→ Description of the task
An exact repeat is needed of the lines from the one with "Task: Select the Galaxy S6 phone device chip" through the last line of the data below. Please omit the pictures.

Listed entries Block Start

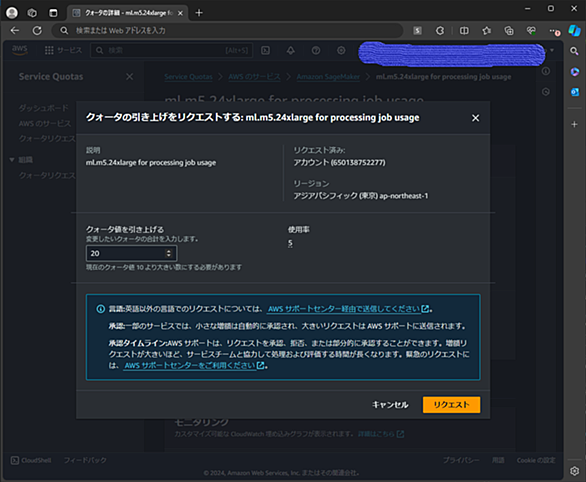The width and height of the screenshot is (586, 482).
Task: Open the browser profile avatar icon
Action: coord(12,13)

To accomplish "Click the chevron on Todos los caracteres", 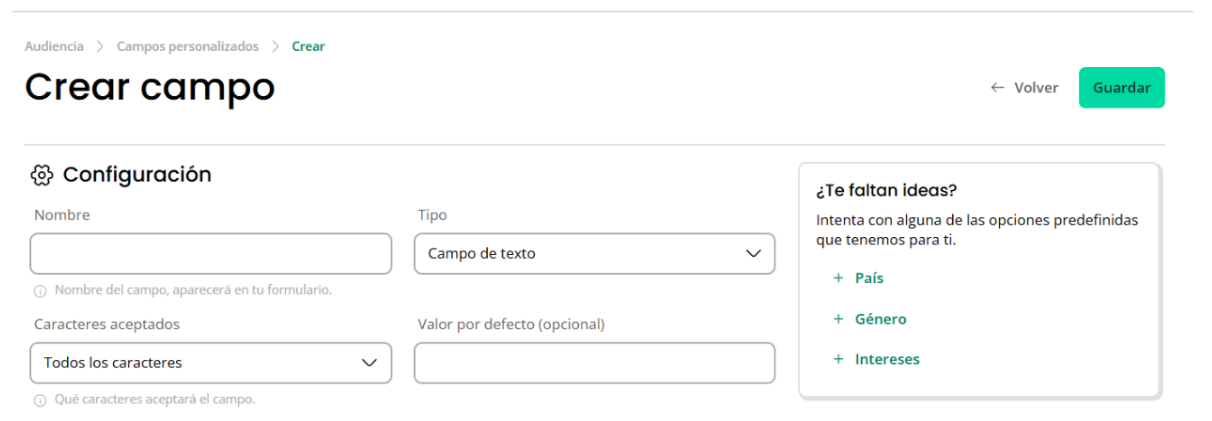I will (x=369, y=363).
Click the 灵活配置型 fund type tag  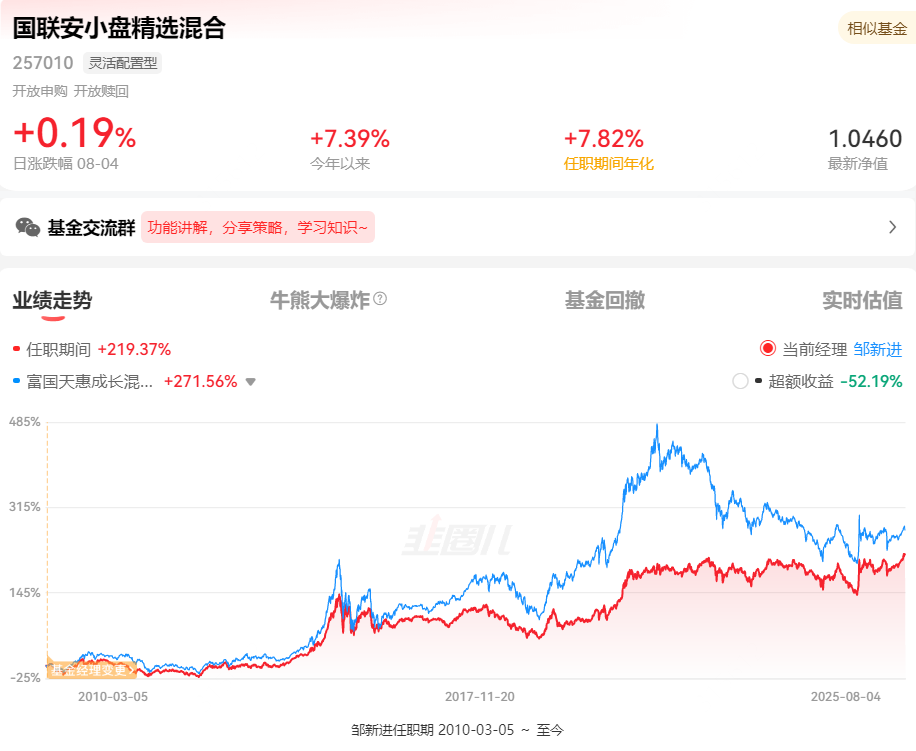coord(124,63)
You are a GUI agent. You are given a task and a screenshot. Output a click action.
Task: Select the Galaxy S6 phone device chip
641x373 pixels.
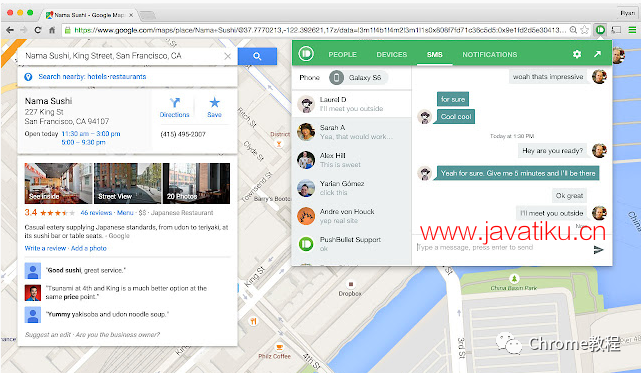coord(359,77)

Listed entries Block End

→ Your response
Task: Select the Galaxy S6 phone device chip
641x373 pixels.
coord(359,77)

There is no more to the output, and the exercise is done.